More than 1,976 pledged delegates backed Harris, CNN reports, to virtually set the 59-year-old to a faceoff with Republican presidential nominee Donald Trump.
Harris also starts her presidential campaign in the battleground state of Wisconsin Tuesday.
With the support of a slew of Democratic heavyweights, including Biden himself, and massive voter donations, Harris quickly closed in as the Democratic party’s heir apparent, and delegates began falling in line to pledge their support.
“Tonight, I am proud to have secured the broad support needed to become our party’s nominee,” Harris wrote in a statement, after US media reported she had sailed past the number of delegates needed — 1,976 out of nearly 4,000 — in order to decisively secure the Democratic presidential nomination during voting in the coming weeks.

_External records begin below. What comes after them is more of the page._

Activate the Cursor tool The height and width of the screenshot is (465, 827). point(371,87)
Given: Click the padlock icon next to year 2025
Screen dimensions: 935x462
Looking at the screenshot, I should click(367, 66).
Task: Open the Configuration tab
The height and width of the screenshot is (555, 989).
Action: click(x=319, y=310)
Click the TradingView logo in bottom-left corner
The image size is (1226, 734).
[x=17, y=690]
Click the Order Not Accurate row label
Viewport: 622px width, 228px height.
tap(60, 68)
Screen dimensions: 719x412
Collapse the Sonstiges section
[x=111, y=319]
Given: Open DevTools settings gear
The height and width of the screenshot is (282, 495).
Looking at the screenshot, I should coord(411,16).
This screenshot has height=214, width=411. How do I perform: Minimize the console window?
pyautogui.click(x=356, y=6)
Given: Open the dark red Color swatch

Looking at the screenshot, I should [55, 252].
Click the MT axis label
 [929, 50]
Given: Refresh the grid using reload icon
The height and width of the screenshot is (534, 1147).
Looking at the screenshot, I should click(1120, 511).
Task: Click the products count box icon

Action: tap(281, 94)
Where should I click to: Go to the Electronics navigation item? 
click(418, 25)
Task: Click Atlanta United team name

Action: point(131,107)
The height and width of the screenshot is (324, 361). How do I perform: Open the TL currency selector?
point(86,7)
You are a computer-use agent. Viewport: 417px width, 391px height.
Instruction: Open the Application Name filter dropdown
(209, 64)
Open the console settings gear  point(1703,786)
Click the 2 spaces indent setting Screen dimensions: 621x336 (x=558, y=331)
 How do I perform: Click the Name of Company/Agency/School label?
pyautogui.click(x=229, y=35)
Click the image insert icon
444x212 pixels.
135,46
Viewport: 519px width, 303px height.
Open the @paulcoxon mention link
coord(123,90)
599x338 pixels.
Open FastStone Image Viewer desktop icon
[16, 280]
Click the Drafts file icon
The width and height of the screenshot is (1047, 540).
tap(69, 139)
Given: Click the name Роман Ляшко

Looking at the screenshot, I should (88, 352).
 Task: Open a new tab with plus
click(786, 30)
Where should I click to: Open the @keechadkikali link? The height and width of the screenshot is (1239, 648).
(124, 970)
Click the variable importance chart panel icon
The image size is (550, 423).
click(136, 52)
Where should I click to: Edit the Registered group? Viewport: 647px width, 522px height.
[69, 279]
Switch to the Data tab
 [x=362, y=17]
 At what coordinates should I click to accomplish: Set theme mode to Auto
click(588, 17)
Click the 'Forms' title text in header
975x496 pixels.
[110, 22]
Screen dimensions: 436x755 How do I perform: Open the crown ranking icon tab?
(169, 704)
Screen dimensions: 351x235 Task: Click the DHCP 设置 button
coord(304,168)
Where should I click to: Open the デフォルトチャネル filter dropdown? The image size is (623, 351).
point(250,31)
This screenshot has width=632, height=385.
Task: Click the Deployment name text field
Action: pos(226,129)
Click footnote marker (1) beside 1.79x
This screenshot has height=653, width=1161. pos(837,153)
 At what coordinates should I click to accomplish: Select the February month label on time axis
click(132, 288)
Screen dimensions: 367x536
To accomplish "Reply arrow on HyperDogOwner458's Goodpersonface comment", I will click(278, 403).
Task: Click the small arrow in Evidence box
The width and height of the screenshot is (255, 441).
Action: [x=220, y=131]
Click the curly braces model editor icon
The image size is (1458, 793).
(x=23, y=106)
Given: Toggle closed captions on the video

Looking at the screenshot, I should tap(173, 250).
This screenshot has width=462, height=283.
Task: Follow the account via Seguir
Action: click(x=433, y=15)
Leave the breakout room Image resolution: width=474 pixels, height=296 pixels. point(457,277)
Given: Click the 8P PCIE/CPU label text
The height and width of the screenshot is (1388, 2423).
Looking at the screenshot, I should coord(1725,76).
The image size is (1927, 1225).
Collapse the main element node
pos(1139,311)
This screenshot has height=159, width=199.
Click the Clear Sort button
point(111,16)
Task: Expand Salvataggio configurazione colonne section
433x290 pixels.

Harris will be formally named the Democratic Party’s nominee at its convention in mid-August.
The news came after Harris, in her first speech to campaign workers since Biden’s announcement, lashed out at Republican nominee Trump on Monday at campaign headquarters in Wilmington, Delaware.
Telling the crowd of workers she had come to address them personally after the “rollercoaster” of the last few days, she reminded them that in her past role as California’s chief prosecutor, she “took on perpetrators of all kinds.”
“Predators who abused women. Fraudsters who ripped off consumers. Cheaters who broke the rules for their own gain. So hear me when I say I know Donald Trump’s type,” she said to applause.
“We are going to win in November,” a smiling Harris told the workers.
She also pledged to focus on the politically explosive issue of abortion, after Trump praised the Supreme Court’s 2022 decision to overturn the long-held federal right to the procedure.
Biden, 81, meanwhile, made his first public remarks in nearly a week as he recovered from a bout of Covid.
He called in to the campaign meeting to say that dropping out — after mounting party and voter concerns over his health and mental acuity — had been the “right thing to do” and he praised Harris as “the best.”